Saved entries
Content starts

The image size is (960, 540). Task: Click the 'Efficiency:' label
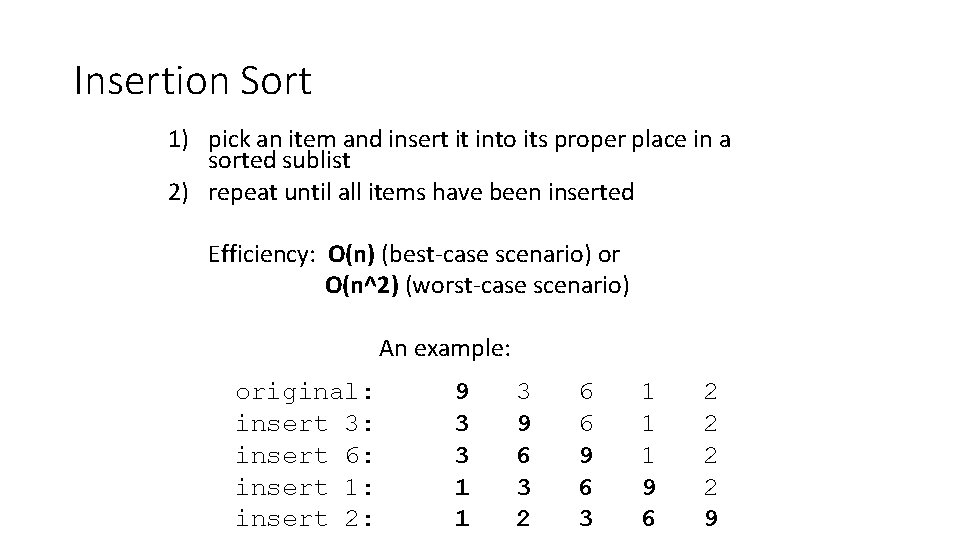coord(262,254)
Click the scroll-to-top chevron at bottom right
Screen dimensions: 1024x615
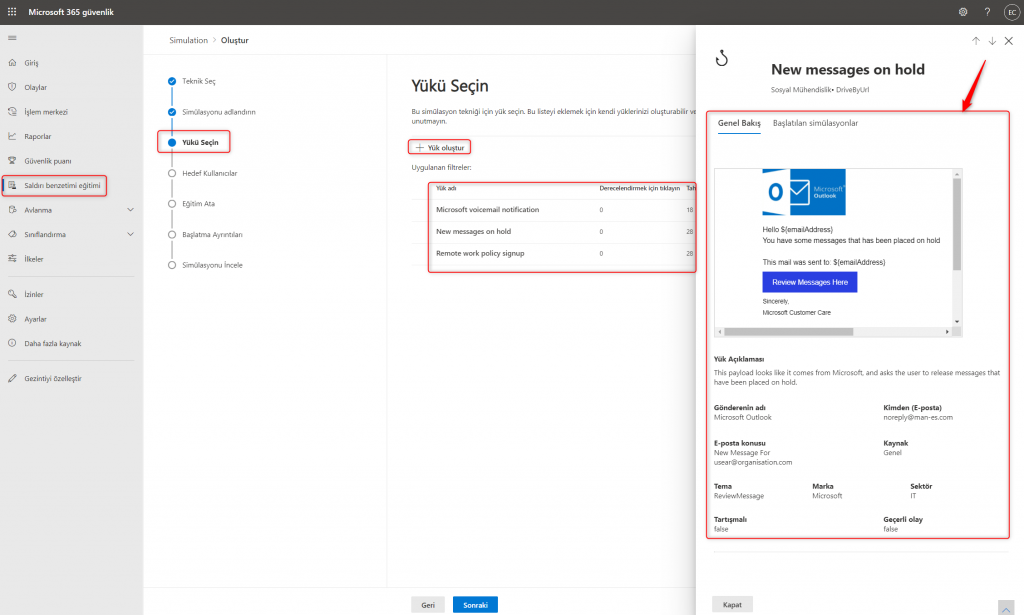[1006, 606]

Content ends

**REQUIREMENT**
An exact copy of every line above is needed, without the images.

**RESPONSE**
The image size is (960, 540). Task: Click the 'Efficiency:' label
coord(262,254)
Click the scroll-to-top chevron at bottom right
Screen dimensions: 1024x615
[1006, 606]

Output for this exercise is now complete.